Segment Start: TEXT SEGMENT
Swathi Muthyam () is a 2022 Indian Telugu-language comedy drama film written and directed by Lakshman K Krishna. The film features Bellamkonda Ganesh (in his debut) and Varsha Bollamma. The film revolves around dramatic life of an innocent boy, Bala.

Plot 

A young man, Bala Murali Krishna works as a government employee. He is innocent and pure at heart. His family starts searching a bride for him.One of those matches is Bhagyalakshmi aka Bhagi(Varsha). They met in a coffee shop, She tells that she needs some time to decide about their marriage.To  understand better about each other they started meeting frequently, slowly they fell in love and Bhagi agrees to marry Bala.

On the wedding day he got a phone call from his office, He is shocked to see Sailaja(Divya ) at his office. Few months back Bala donated his sperms for an illegal surrogacy for a lady in Dubai. Sailaja is the one who carried surrogacy and gave birth to a baby. She informed him that the lady died and no one is responding about that.
Segment End: TEXT SEGMENT
Segment Start: ENTRIES SUPPLIED
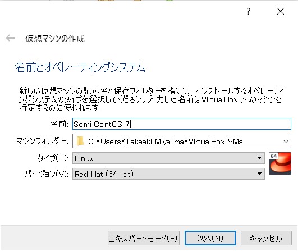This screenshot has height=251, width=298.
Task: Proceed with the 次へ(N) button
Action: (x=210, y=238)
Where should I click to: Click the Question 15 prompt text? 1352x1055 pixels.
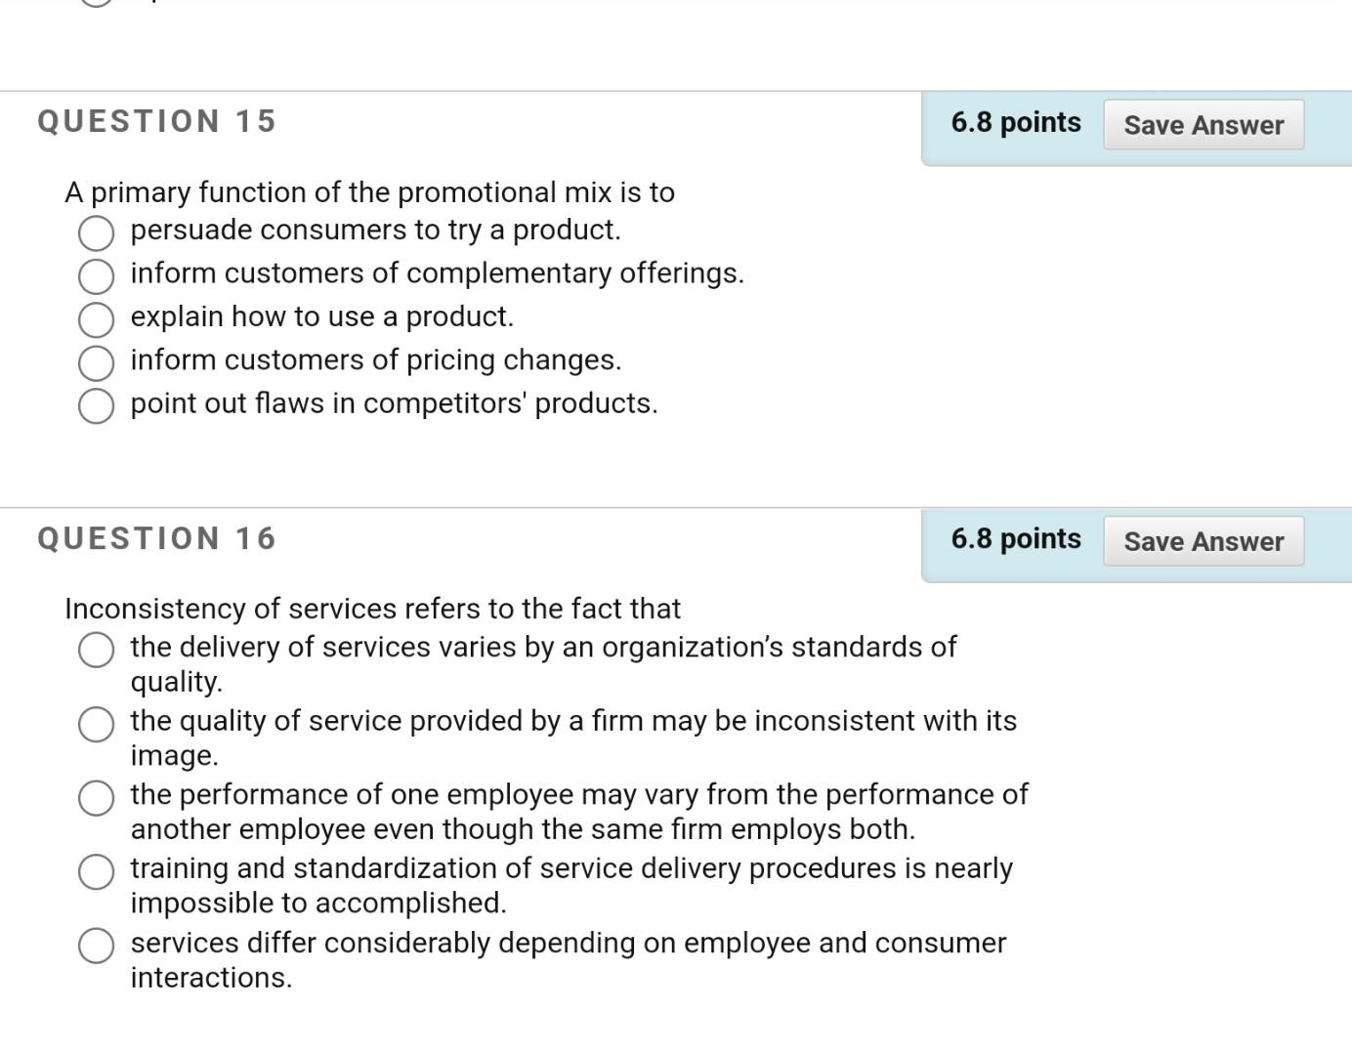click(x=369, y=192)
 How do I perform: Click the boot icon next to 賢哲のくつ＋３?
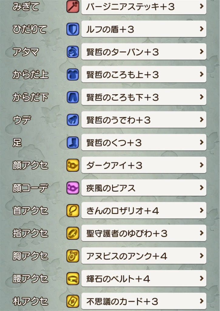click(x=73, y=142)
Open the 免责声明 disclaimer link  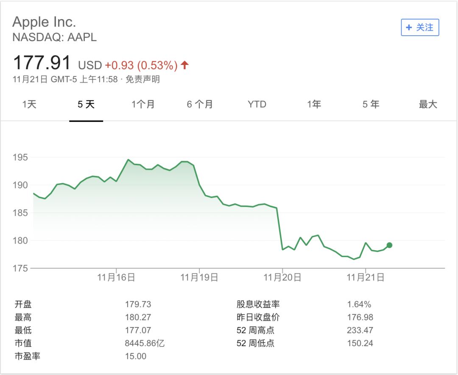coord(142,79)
Segment End: ENTRIES SUPPLIED
> _INSTRUCTIONS FOR THE TASK_
Above the records is a text about the film Swathi Muthyam. Reproduce its words precisely, from "A young man, Bala" up to and including "to marry Bala.".

> _EXERCISE RESPONSE_
A young man, Bala Murali Krishna works as a government employee. He is innocent and pure at heart. His family starts searching a bride for him.One of those matches is Bhagyalakshmi aka Bhagi(Varsha). They met in a coffee shop, She tells that she needs some time to decide about their marriage.To  understand better about each other they started meeting frequently, slowly they fell in love and Bhagi agrees to marry Bala.